How To Grow Rutabaga

Plant Type: Biennial
Scientific Name: Brassica napus
Light: Full sun to partial shade
Soil Type: Well cultivated, medium rich
Soil Temperature: 65-75°
ph Range: 6.0-8.0
Watering: Consistently moist
Plant (Payson): July-Sept, every 2 weeks
Planting Method: Seeds
Germination(days): 7-15days
Transplant: Not recommended
Maturity(days): 80-100 days
Common Pests: Aphids, Flea beetles Cabbage worms & loopers, Cabbage maggots
Common Diseases:  Club root, Root rot, Leaf spot


Rutabagas originated in the Middle Ages and are a cross between cabbage and turnips.  They were commonly used as economical fall forage for farm animals.  Rutabagas need cold temperatures for best flavor so should be planted in late summer in Payson. 

Rutabagas are cool season vegetables that prefer sunny locations and fertile, deep, well-drained soils. Incorporate plenty of organic matter and an all-purpose fertilizer into the area before planting.  Consider growing rutabagas as a cool season plant. Rutabagas can also be sown in late summer and grown as a fall crop since they develop slowly, need time to fill out the root and do not withstand summer heat as well.  Frequent, uniform moisture and adequate feeding is necessary to ensure good growth. Rutabagas are low in calories with an abundance of flavor and crunch.

Their roots are higher in most nutrients, including Vitamin A, than turnips. A cup serving is very high in vitamin A and C, iron, and fiber. The leaves are a good source of Vitamin A and C but don’t cut them all or you won’t get a root. 

rutabaga growing close up

Choose a location that will never be stepped on — roots will be stunted if the soil is compacted.

Cultivate deeply and remove any large debris or stones.

Rutabagas prefer fertile, well-drained, deep, soil rich in organic matter. Before planting, incorporate up to 2-4 inches of well composted organic matter and apply 1/2 cup of organic all-purpose fertilizer or bone-meal per 10-foot row. Work this into the top 6 inches of soil.  Avoid planting rutabagas in areas of the garden which recently had cabbage related plants growing there.



Direct sow recommended.


Plant seeds ¼-½ inch deep and thin when plants have 3-4 true leaves. Crusting soils will slow seedling emergence and affect plant stands.  After emergence, thin rutabagas to 4-6 inches between plants in rows 18 inches apart for roots. If you’re planning to harvest leaves only, let them grow as is. 

For fall rutabagas plant 75 days before the anticipated maturity date. The maturity date should be about 2-3 weeks after the first fall frost.  High summer temperatures reduce growth, decrease quality and cause bitter flavors to develop if plants are not watered properly.

Club Root
Black Leg
Cabbage Worm


Use fabric covers to protect seedlings from frost (early or late) and insects. Apply organic mulch which will cool the soil and reduce water stress.

Mulching is necessary to conserve moisture (the soil should never dry out) and reduce weed competition. Like many root vegetables, the tops of rutabagas can crack when exposed above the soil line, mulching will help protect them.

Moisture fluctuations cause cracking and woody roots and contribute to bitterness. 


Consistent, even watering.  Uneven watering or soggy soil will cause root cracking and toughness.


Shouldn’t be necessary beyond initial planting.

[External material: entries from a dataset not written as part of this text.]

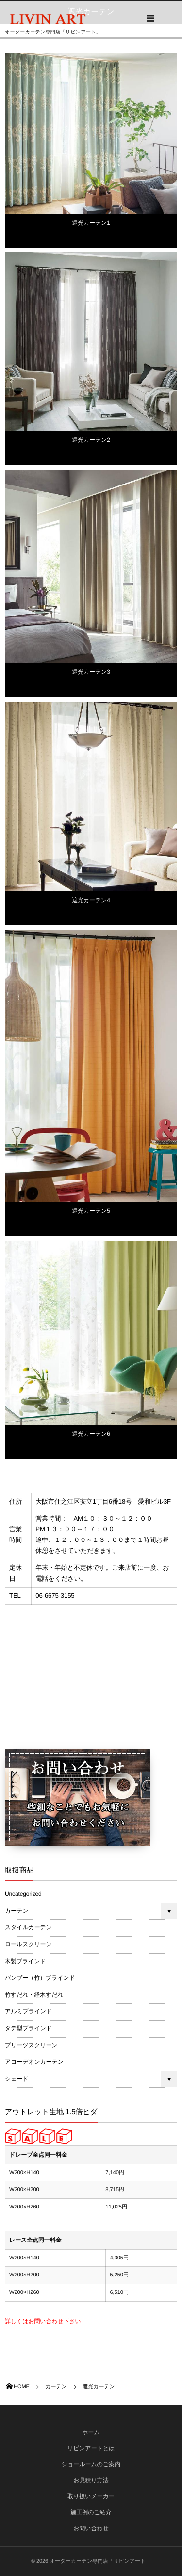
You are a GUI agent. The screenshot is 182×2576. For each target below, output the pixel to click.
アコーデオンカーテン (34, 2061)
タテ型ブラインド (28, 2028)
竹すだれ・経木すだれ (34, 1994)
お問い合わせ (91, 2528)
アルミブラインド (28, 2011)
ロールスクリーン (28, 1944)
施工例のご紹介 (91, 2512)
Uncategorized (23, 1893)
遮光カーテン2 (91, 439)
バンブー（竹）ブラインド (40, 1977)
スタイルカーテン (28, 1927)
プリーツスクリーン (31, 2045)
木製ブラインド (25, 1961)
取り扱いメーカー (91, 2496)
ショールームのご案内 (91, 2464)
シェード (16, 2078)
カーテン (16, 1910)
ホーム (91, 2432)
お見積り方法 (91, 2480)
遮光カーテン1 (91, 222)
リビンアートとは (91, 2448)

Weed control is particularly important during germination and establishment. Thin closely spaced plants to encourage good root size. Avoid deep cultivation. Rutabagas do not like competition so keep the weeds away!


Diseases are shared with all cabbage family members.  Crop rotation, quick removal of infected plants and keeping your plot free of plant debris are your best defense.

Typical suspects are aphids and flea beetles.  They are also subject to the same pests as cabbage—cabbage looper, cabbage maggots and cabbageworms but they aren’t as common.  Floating row covers can reduce these bugs.


Harvest leaves at any time after they reach full size. Remember the root won’t grow if it doesn’t have enough leaves for photosynthesis. 

Roots are mature 60-80 days from seeding. Harvest roots before they’re 5- 7” inches or they may be woody.  Root flavor is enhanced after a few frosts. Use a digging fork to loosen soil and pull up plants by the tops and trim off leaves.


Rutabagas are quite tolerant to light frosts. Many gardeners overwinter some rutabagas and turnips under heavy mulches and soil in the garden.

Rutabagas can be stored for 3-5 weeks in a cool, dry place.  They will keep for months left in the garden with mulch layer over the top.